* **Objetivo planteado**
Según el fragmento seleccionado, ¿por qué la clave del cambio de conducta será un proceso de sustitución? Explíquelo en una a tres oraciones.

Jesucristo lo expresa de otra manera en el Sermón del Monte cuando dice que sus seguidores son la luz del mundo, y que la luz no se enciende para quedar oculta debajo de un cesto. Jesús termina la frase diciendo «así alumbre vuestra luz delante de los hombres, para que vean vuestras buenas obras y glorifiquen a vuestro Padre que está en los cielos» (Mt. 5.14-16). Hay un aspecto variable, algo que se puede hacer mejor o peor. El imperativo «así alumbre vuestra luz» nos invita a prestar atención, a ser diligentes, a hacer todo lo posible porque la vida de Dios se manifieste en nuestra conducta. Hay que pensar, dialogar, estimularnos mutuamente a ello en el pueblo de Dios. Esto nos plantea un primer desafío:
debemos hablar en la iglesia local de estas cosas, para animarnos unos a otros a vivir de una manera diferente.
El apóstol Pablo dice a los creyentes en Efeso que no anden como los del mundo, y después –cambiando de metáfora– les dice que se vistan el nuevo hombre «creado según Dios en la justicia y santidad de la verdad» (Ef. 4.24). El proceso de despojarse de hábitos viejos y vestirse de un comportamiento enteramente nuevo sugiere que la clave será un proceso de sustitución. El apóstol luego plantea varios ejemplos: en vez de mentir, hablar la verdad (Ef. 4.25); en vez de la ira, el enfado controlado (Ef. 4.26-27); en vez del robo, la generosidad (Ef. 4.28); en vez de palabras hirientes, palabras que edifican (Ef. 4.29); en vez de la contienda, la amabilidad (Ef. 4.31-32). Estos contrastes nos sugieren un segundo desafío:
analizar las fuerzas del mundo que nos moldean y ayudarnos mutuamente a sustituir los patrones viejos y dañinos por otros mejores, conforme a la voluntad de Dios.
Las fuerzas del consumo han obrado poderosamente entre los creyentes españoles durante los últimos cuarenta años, llevándonos a asumir –casi sin darnos cuenta– valores motivados más por el afán de autonomía personal que por la lealtad al evangelio. El crecimiento económico, la proliferación de bienes, los avances tecnológicos, la implantación masiva del crédito, y la democracia como sistema político, todo esto nos ha convencido de que la voluntad personal es el máximo punto de referencia. En vez del hombre hecho a la imagen de Dios, tenemos al «hombre económico» (
homo economicus) que sólo se mueve por intereses materiales.
Por un lado, la subida en el nivel de vida y el progreso tecnológico han permitido la expansión de la obra del Señor a muchos niveles. La ampliación del tiempo libre disponible ha permitido un mayor servicio en campañas evangelísticas y el desarrollo de ministerios creativos. Una mentalidad democrática ha fomentado la participación de muchos creyentes, que se animan a asumir responsabilidades que antes dejaban a los guías de las iglesias.

* **Segmento de datos**
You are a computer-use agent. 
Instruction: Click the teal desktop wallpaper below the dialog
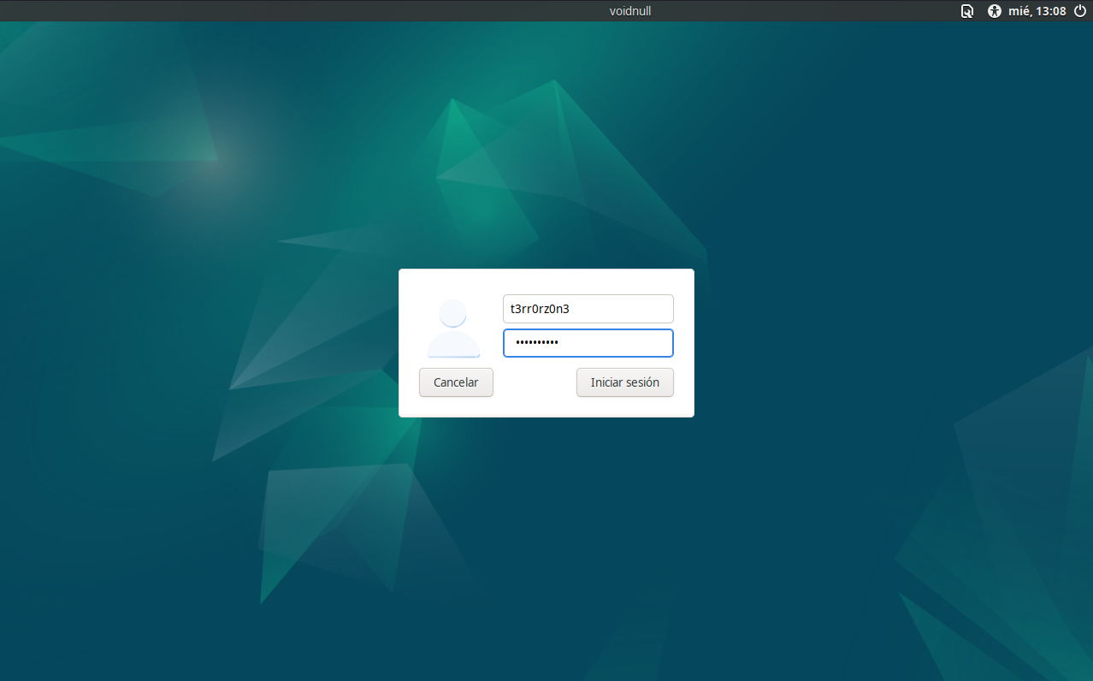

* **Respuesta al ejercicio**
Porque Pablo pide a los creyentes de Éfeso que se despojen de los hábitos viejos y se vistan de un comportamiento enteramente nuevo, el nuevo hombre «creado según Dios en la justicia y santidad de la verdad». Ese proceso sugiere que lo viejo se reemplaza por lo nuevo. Los ejemplos que el apóstol plantea después siguen ese patrón: hablar la verdad en vez de mentir, la generosidad en vez del robo y la amabilidad en vez de la contienda.